Deep Mind implementation (Tensorflow + Sonnet):
[deepmind/dnc](https://github.com/deepmind/dnc)

This code was based in Siraj Raval [tutorial](https://www.youtube.com/watch?v=r5XKzjTFCZQ) and [code](https://github.com/llSourcell/differentiable_neural_computer_LIVE)

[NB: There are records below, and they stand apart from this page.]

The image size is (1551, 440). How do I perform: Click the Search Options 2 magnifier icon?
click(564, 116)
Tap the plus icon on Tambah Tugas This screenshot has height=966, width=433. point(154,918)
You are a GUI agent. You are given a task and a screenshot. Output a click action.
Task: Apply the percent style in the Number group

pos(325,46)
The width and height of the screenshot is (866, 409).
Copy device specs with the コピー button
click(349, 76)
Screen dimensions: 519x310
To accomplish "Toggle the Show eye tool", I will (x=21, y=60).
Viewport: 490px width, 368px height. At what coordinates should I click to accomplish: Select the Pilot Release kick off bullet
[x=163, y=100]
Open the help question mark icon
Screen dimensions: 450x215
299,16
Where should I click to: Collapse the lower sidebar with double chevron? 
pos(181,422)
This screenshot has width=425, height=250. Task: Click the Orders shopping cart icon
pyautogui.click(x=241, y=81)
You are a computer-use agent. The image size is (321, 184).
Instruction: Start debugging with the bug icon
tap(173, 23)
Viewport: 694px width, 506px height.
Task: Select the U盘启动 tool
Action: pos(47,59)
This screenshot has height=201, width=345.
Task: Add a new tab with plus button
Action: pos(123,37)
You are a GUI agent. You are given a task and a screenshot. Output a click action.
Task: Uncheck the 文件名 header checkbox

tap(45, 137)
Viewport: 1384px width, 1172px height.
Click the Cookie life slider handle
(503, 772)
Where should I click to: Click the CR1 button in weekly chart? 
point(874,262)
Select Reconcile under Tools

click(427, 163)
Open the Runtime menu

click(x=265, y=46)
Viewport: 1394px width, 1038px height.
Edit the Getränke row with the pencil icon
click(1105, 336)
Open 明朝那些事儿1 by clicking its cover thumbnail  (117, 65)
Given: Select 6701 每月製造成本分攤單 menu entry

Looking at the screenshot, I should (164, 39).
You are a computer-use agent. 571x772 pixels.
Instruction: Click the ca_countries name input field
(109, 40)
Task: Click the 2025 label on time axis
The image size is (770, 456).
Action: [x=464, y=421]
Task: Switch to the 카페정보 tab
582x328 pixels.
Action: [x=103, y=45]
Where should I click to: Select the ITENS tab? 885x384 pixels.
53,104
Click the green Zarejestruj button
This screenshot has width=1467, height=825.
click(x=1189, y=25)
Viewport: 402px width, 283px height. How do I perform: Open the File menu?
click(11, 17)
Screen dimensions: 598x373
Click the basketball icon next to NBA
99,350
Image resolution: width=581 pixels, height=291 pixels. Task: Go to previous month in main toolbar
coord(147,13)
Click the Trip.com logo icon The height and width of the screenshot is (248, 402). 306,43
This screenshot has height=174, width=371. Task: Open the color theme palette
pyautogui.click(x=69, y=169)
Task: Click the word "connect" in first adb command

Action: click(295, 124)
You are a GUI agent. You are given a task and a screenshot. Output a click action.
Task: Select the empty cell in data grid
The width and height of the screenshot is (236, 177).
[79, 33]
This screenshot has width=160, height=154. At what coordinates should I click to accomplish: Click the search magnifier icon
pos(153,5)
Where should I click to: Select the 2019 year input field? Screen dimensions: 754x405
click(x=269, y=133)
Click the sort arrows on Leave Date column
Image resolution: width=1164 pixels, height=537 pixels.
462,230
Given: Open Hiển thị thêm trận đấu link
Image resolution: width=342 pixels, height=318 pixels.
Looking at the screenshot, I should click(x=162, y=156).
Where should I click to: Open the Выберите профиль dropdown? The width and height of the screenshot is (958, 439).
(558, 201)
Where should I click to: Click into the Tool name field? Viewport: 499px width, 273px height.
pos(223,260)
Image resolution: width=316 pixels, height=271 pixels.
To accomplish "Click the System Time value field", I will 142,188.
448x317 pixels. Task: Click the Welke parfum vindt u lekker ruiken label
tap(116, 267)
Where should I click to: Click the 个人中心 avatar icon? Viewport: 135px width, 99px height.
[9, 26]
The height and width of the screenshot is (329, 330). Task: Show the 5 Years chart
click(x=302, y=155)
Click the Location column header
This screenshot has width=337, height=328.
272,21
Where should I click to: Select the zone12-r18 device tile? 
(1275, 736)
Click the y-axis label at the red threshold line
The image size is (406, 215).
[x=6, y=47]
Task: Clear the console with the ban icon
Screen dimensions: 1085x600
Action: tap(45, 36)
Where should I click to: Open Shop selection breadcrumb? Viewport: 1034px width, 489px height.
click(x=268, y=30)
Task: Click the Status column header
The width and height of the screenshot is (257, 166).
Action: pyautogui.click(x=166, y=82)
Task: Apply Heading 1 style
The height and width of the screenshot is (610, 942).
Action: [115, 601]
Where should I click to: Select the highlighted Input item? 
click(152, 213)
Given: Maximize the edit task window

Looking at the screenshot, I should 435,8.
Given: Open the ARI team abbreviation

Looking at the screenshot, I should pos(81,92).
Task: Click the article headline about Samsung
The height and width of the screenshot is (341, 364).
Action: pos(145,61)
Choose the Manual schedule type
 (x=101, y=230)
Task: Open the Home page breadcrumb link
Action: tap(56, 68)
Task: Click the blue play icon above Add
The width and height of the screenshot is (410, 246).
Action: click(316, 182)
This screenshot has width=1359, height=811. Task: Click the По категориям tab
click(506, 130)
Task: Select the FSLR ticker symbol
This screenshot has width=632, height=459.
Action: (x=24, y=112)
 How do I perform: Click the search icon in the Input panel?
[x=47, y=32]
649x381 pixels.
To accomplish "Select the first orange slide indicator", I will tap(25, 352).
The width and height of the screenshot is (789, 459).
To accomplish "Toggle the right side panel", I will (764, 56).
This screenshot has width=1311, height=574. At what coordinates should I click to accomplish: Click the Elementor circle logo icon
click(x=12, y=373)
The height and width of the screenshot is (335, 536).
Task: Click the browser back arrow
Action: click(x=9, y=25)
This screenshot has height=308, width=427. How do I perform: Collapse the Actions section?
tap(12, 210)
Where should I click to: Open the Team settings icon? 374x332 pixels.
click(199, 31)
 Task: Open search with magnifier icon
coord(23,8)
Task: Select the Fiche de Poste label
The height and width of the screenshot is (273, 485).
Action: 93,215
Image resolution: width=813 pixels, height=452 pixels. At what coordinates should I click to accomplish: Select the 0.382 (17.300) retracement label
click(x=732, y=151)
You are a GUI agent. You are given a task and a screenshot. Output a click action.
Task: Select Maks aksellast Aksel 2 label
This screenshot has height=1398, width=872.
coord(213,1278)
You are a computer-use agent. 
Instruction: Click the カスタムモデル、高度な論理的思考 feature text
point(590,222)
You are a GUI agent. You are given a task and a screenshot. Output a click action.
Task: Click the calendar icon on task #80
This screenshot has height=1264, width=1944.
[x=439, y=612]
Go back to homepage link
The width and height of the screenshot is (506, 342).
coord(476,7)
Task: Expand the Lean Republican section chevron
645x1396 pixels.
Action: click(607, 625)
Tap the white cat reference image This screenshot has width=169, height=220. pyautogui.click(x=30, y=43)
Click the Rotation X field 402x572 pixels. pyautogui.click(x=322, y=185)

<div class="alert alert-info">
Every time step dependant operation will be defined inside a function, and shared weights and constants will be defined outside. All functions will receive a dictionary `tm1` ($t - 1$) with all the values from the previous step and another dictionary `t` with part of the information of the current step.
</div>

In [None]:
import tensorflow as tf
import numpy as np

import datetime

from __future__ import print_function


tf.reset_default_graph() # for executing this block more than once

epsilon = 1e-6
normal_stddev = 0.1
t_normal_initializer = tf.truncated_normal_initializer(mean=0, stddev=normal_stddev) # initialization ~ N(0, 0.1)
t_epsilon_initializer = tf.constant_initializer(value=epsilon) # initialization with small positive constant
t_zeros_initializer = tf.zeros_initializer() # initialization with zero

## Definitions

$t \in \mathbb{N}$: time step

$X$: input domain

$Y$: output domain

$M_t \in \mathbb{R}^{N \times W}$: memory matrix at time $t$

$r_t^i \in \mathbb{R}^W$: read vector at time $t$ from read head $i$

$[v_1; \ldots; v_k]$: concatenation of $k$ vectors

$\circ$: elementwise multiplication

$\mathcal{S}_K$: $(K-1)$-dimensional unit simplex;
$\mathcal{S}_K = \{\alpha \in \mathbb{R}^K: \alpha_i \in [0, 1], \sum_{i=1}^K \alpha_i = 1\}$

$\Delta_K$: non-negative orthant of $\mathbb{R}^K$ with $\mathcal{S}_K$ as boundary;
$\Delta_K = \{\alpha \in \mathbb{R}^K: \alpha_i \in [0, 1], \sum_{i=1}^K \alpha_i \leq 1\}$

<div class="alert alert-info">
These numbers are problem dependant. In this example we will use sequences of 10 one hot encoding vectors of size 4.
</div>

In [None]:
sequence_length = 6
sequence_width = 4

input_size = sequence_width # X
output_size = sequence_width # Y

### Activations

* $\sigma(x) = (1 + e^{-x})^{-1}$
* $oneplus(x) = 1 + softplus(x) = 1 + \log(1 + e^x)$
* $softmax(x)[i] = e^{x[i]} (\sum_{j=1}^n e^{x[j]})^{-1}$

## Hyperparameters

$N \in \mathbb{N}$: number of memory rows or locations

$W \in \mathbb{N}$: number of memory columns or word length

$R \in \mathbb{N}$: number of read heads

$L \in \mathbb{N}$: number of controller network layers

In [None]:
num_words = 10 # N
word_size = 4 # W
num_read_heads = 1 # R
num_layers = 2 # L

## Inputs

$x_t \in \mathbb{R}^X$: input vector at time $t$

$z_t \in \mathbb{R}^Y$: target vector at time $t$

In [None]:
t_inputs = tf.placeholder(tf.float32, [sequence_length * 2, input_size], name="x")
t_targets = tf.placeholder(tf.float32, [sequence_length * 2, output_size], name="z")

## Controller network

$\mathcal{N}$: controller network

$\mathcal{X}_t \in \mathbb{R}^{X + RW}$: controller input vector at time $t$; $\mathcal{X}_t = [x_t; r_{t-1}^1; \ldots, r_{t-1}^R]$

$\theta$: controller parameter vector (all the weights)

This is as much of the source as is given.